ABSTRACT
Aims:
The pandemic has increased the importance of remote teaching resources in medical education and highlighted the importance of out-of-class learning in a hybrid setting. Achieving such a model seems to be challenging, especially for institutions with limited experience and resources. This study aims to demonstrate the educational benefit of such hybrid curricula by using simple modules, reproducible in various settings even with limited resources.
Methods:
All fifth-year medical students at our institution (n=43) were included in this study. Their original random grouping to take internships at different times at our institution was utilized. The first group to undergo their psychiatry internship was registered as a control group (group 1, n=20) and the latter as an intervention group (group 2, n=23). First, an initial need assessment was administered to both groups before their internships to guide the design of the intervention. According to the needs identified, we came up with a plan consisting of clips and simple animations corresponding to three disorders in psychiatry. We integrated this module into the curriculum of the intervention group and checked its efficacy using the pre/post-survey method. We later compared the two groups for knowledge retention, self-evaluated sufficiency, and satisfaction with multiple-choice questions and a late-post survey. Statistical significance within the intervention group had been determined by dependent samples t-test whereas it was determined by independent samples t-test between the two groups, following normality analysis by the Shapiro-Wilk test.
Results:
In the initial need assessment, Likert scores (1-5) of both groups showed agreement with low concentration [mean =4.3 (±0.85) and 4.1 (±0.85)] and stated disagreement about “patient variety,” [mean =2.5 (±1.28) and 1.8 (±0.94)] and “management” [mean =3.0 (±1.15) and 2.9 (±1.01)]. After the visual display, Likert scores of the intervention group improved significantly in certain items reflecting self-sufficiency, and the post-survey had more correct answers (+21.5%, p=0.017). When the two groups were compared, the intervention group answered more questions correctly (+12.6%, p=0.058). They also stated benefits in memory, exam-preparedness, and sufficiency.
Conclusion:
Simplistic, affordable, and easily prepared visual supplementation can offer an improvement in quality and increase student satisfaction with online teaching.
INTRODUCTION
The coronavirus disease-2019 pandemic has made it compulsory to transition into remote teaching techniques in a rapid trial and error method (1-3). Medical schools tried to incorporate different methods within their online curricula such as online simulations with simulated patients or supervised virtual consultations (4-7). In fields like psychiatry where student-patient interaction has become limited, the use of such add-ons has been reported to be fruitful in terms of both satisfaction and knowledge retention (8-10).

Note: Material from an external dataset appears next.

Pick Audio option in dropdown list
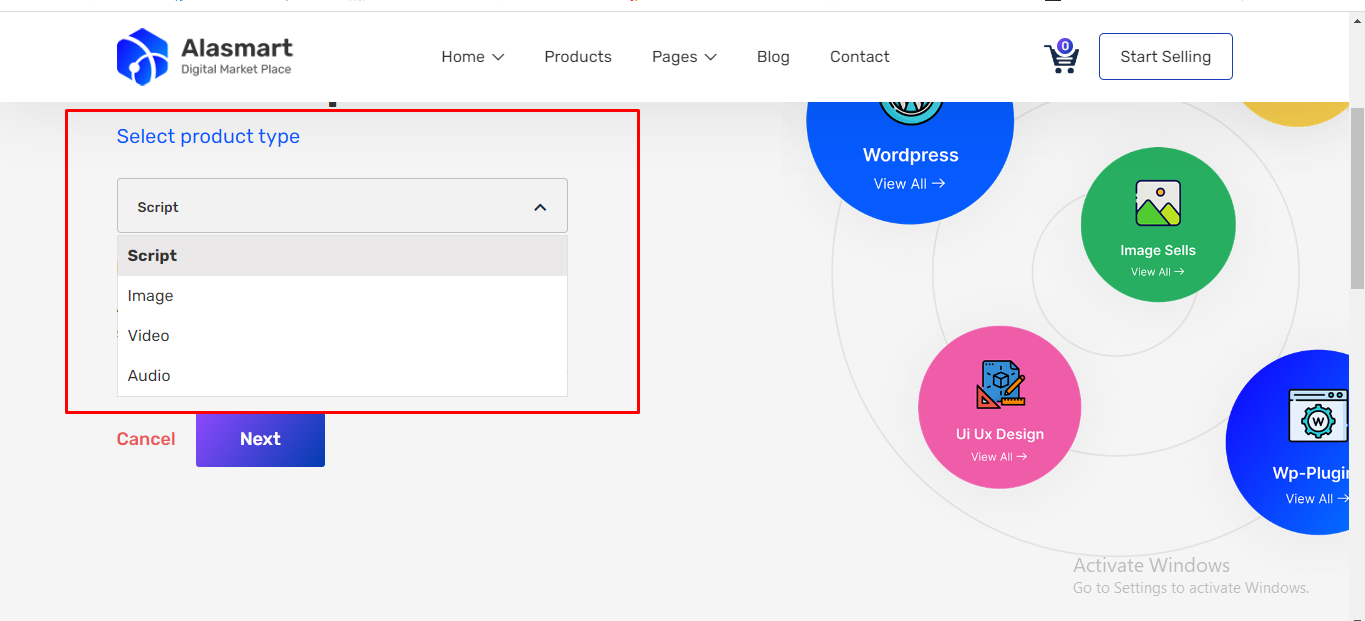Viewport: 1365px width, 621px height. click(x=149, y=376)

However, in countries such as Türkiye, most institutions could not transition fast enough and had to either postpone their lectures indefinitely or move on with two-dimensional slide-based online sessions (11). In those countries where there is underreporting and general dependence on face-to-face conventional teaching, it can be hard to estimate the real repercussions of this situation on students (11). There are limited reports around the world about the negative effects the students face in resource-limited settings such as the lack of “social presence,” limited patient encounters, and decreased sense of clinical competency and motivation among the students (6, 12, 13). This can be worrisome as it can create negative prejudice towards innovative teaching methods and technology in medical education (11-13). Under the influence of such a negative connotation, graduates may not be equipped well with the requirements of modern medical practice (14).

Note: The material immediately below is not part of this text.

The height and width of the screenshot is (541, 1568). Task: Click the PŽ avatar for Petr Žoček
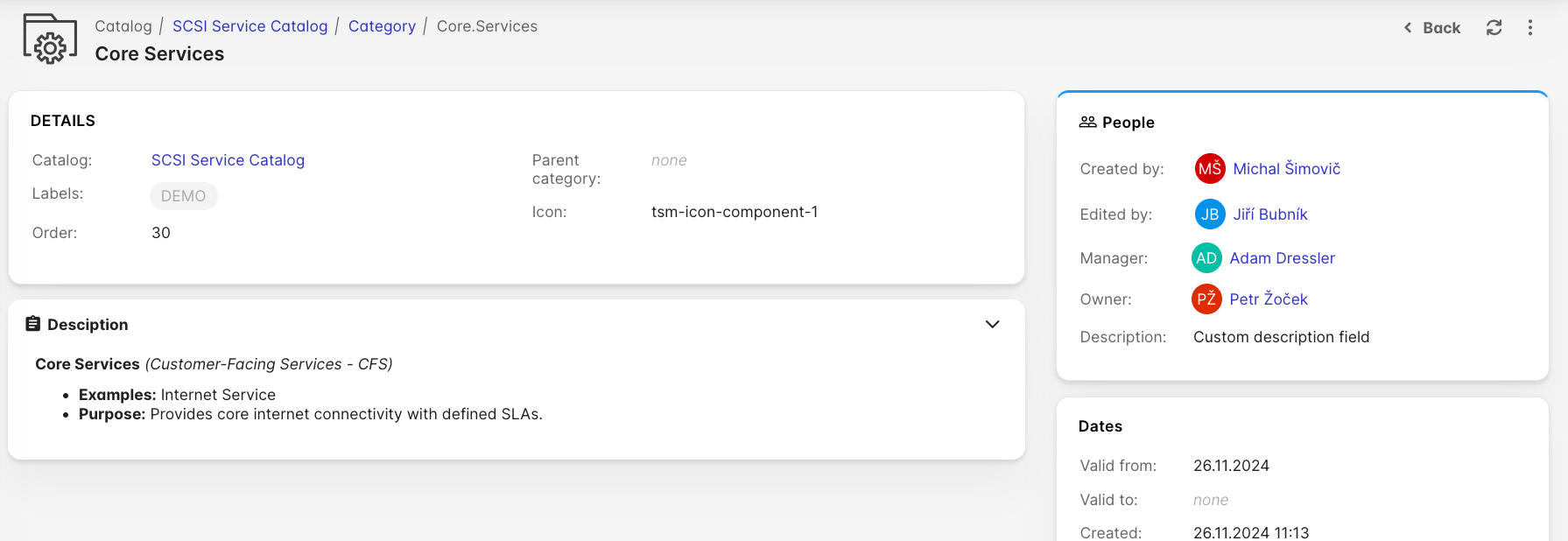[1206, 299]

Almost three years after the onset of the pandemic, face-to-face medical education ensues today, but remote teaching methods also continue to proliferate. It has therefore become important for institutions to translate the experience they gained during the pandemic into practice now to catch up with the state-of-the-art level of teaching. This can be especially hard for those institutions that could not incorporate such methods into their curricula (11-13). That is why we conducted this study on remote teaching to determine student demands, self-reported insufficiencies and respond with an intervention plan that is applicable and efficient. Specifically, we believe that the diversification of the education material by using simplistic visual supplementation can yield to improvements -large or small- in online medical education even in resource-limited settings. We would like to demonstrate that such innovations need not be heavily dependent on resources and experience but can still influence medical learning even after the pandemic.
MATERIAL AND METHODS
Procedure
We received formal approval from the Koç University Ethics Committee on 25 February 2021, before conducting this study (decision no: 2021.098.IRB3.059). Our study involved all the medical students in their fifth year -totaling 43- who were to begin their psychiatry rotations at different times. This approach to include most students -if not all- in one term has been demonstrated in the literature for similar interventions (7, 8, 10). Since fifth-year medical students are already randomly divided into two groups in our institution, we decided to study each group separately and designated the first group as a control group and the second group as an intervention group (Figure 1). Enrollment within the analysis was voluntary and formal consent was given by all student participants.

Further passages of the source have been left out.